ACTION ITEM: Return exactly the lines of the entries that start at the line containing "Given: Click the" and continue to the last line. Omit the pictures.

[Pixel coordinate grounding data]
-------------------------

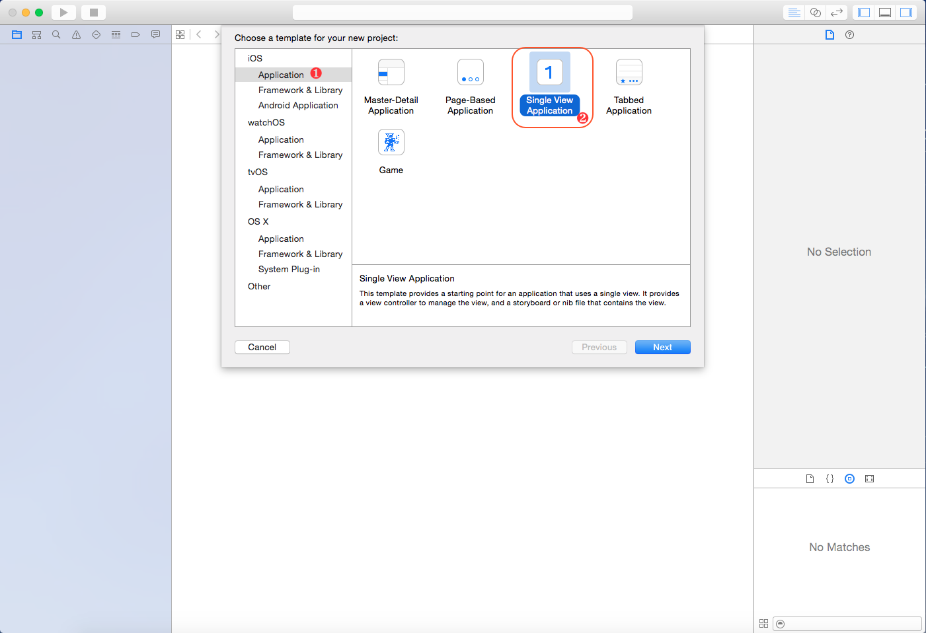This screenshot has width=926, height=633.
Task: Pick the Game template
Action: [391, 152]
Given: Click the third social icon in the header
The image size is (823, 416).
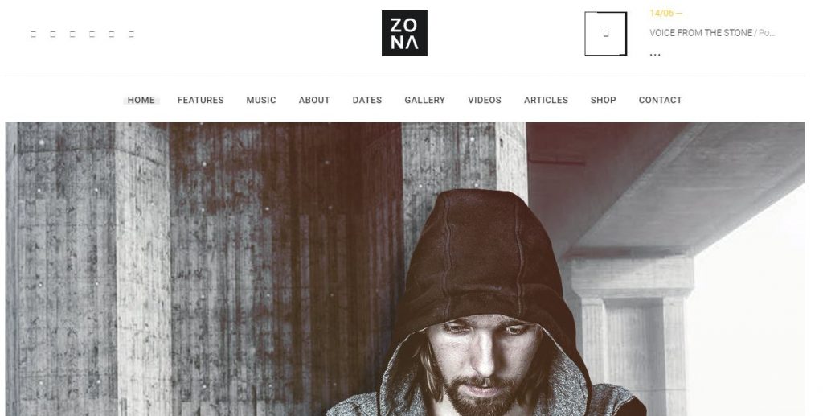Looking at the screenshot, I should pyautogui.click(x=72, y=35).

-------------------------

TASK SOLUTION:
Given: Click the third social icon in the header
The image size is (823, 416).
Looking at the screenshot, I should pyautogui.click(x=72, y=35).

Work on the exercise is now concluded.